Crônica: JU Blasina
- Malditas pesquisas! É de se admirar que haja tanta gente saudável no mundo! - escreveu ela, em seu status de Facebook, após uma madrugada navegando por alguns dos lugares mais inóspitos da internet: o fantástico mundo das descobertas científicas relacionadas à gestação.
Já não bastasse o susto que receber a notícia de que pelos próximos 9 meses, ou melhor dizendo, pelas próximas 42 semanas – nem se dê ao trabalho de calcular – seu corpo se tornará uma metamorfose ambulante, vem a maldita curiosidade a lhe guiar contra a fantasia “do momento mais mágico da vida de uma mulher”.
A primeira coisa que uma mulher recém-descoberta-grávida faz é partir para as pesquisas: o bisonho calendário da gestação, significado de nomes, o que se pode e o que nem se deve pensar em comer, beber, fazer...
E um novo mundo se abre, enquanto aquele que ela conhecia aparentemente se fecha perante os olhos arregalados de quem acabara de embarcar numa turbulenta viagem – e de gaiato!
Como (quase) todas as mulheres, ainda que a maternidade não fizesse parte de seus planos imediatos, ainda que sua vida – de solteira, moderna, independente e um tanto feminista – não comportasse tais mudanças para já, ainda que não tivesse estrutura nem econômica, nem financeira, tampouco afetiva para tal empreitada, julgava que saberia o que fazer assim que isso fosse uma realidade: seria a mais saudável grávida da história da humanidade, graças a sua rotina de exercícios, dos cuidados com a pele, com a dieta, já equilibrada, e ao sono bem dormido de cada santa noite... Mas, o universo sabe o que faz para dobrar línguas presunçosas.

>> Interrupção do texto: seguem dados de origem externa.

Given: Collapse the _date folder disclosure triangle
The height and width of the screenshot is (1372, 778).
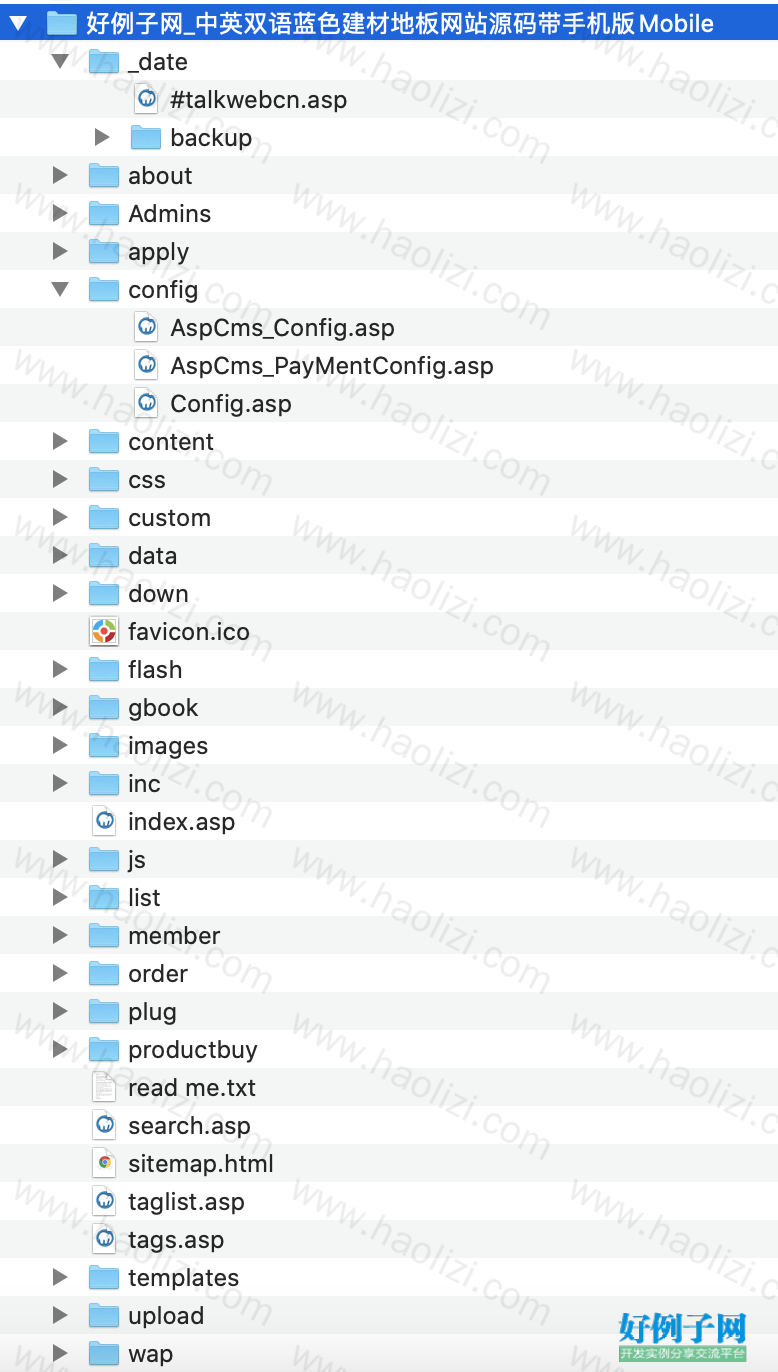Looking at the screenshot, I should 60,61.
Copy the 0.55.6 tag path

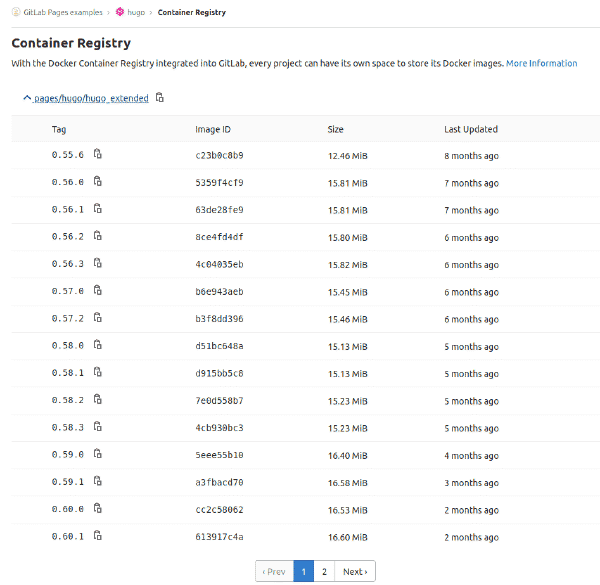click(98, 154)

Vivia a fase mais boêmia de sua vida: bebida, cigarros, noites em claro pelos botecos da vida, quando recebeu a pedrada da notícia.
Instantaneamente, largou o que quer que trouxesse nas mãos e as levou a cabeça: havia um mês que levava um hóspede silencioso às suas noites de farra.
E com as possíveis consequências disso em xeque, o universo riria da cara dela pelos longos próximos meses.
- PQP! Se a próxima frase que eu ler proibir o chocolate, juro que vou ficar inerte nessa cama pelos próximos 8 meses! – disse ela, um tanto irritada, após ter lido em todas as possíveis “dicas para uma gestação saudável” que todos os seus tão estimados hábitos deveriam ser abandonados “para todo o sempre, amém”, ou enquanto durar a atual condição em que se encontrara, ou seja, pelos próximos 8 benditos meses: sem bebidas alcoólicas, sem canela, sem gengibre, sem pimenta, [quase] sem café, chocolate ou chá verde, azeitonas ou qualquer coisa que traga sabor!
Sorte a dela em gostar tanto de espinafre - esse pode... E aos lotes!
Sorte a do bebê em estar num útero pseudo-vegetariano: o que se perde em carne vermelha, ganha-se em grãos, castanhas, legumes e frutas – tomar que ele se contente mais do que ela com o cardápio “do navio”.
E dá-lhe leite, muito leite onde antes havia vinho e outras delícias líquidas, mas... Qualquer sacrifício é válido na penitência de superar possíveis traumas causados pelo primeiro mês de ignorância.
- Agora fico pensando em toda a fisiologia que carrego na barriga... - dizia ela, mais a si mesma que a qualquer ouvido.
- Agora fico pensando em toda a fisiologia que carrego na barriga... - dizia ela, mais a si mesma que a qualquer ouvido.
- É mesmo de se admirar que tanta gente nasça saudável, com todas as chances de que algo dê errado, por mais certo que se faça, coma, beba, RESPIRE! – completou a apavorada de primeira viagem.
- E ainda assim, eles nascem... Sorte a deles! Cá estamos nós, para confirmar o feito: sorte a nossa - isso, ela não disse, mas pensou enquanto concluía mais um texto do tipo “o que esperar quando se está esperando”:
- Ora bolas, o melhor, só o melhor, sempre o melhor! Ainda que se ignore as estatísticas em prol do bem-estar.
O importante é focar o pensamento em algum lugar entre o que se espera na barriga e do futuro.
O resto... é neura, pura neura e nada mais.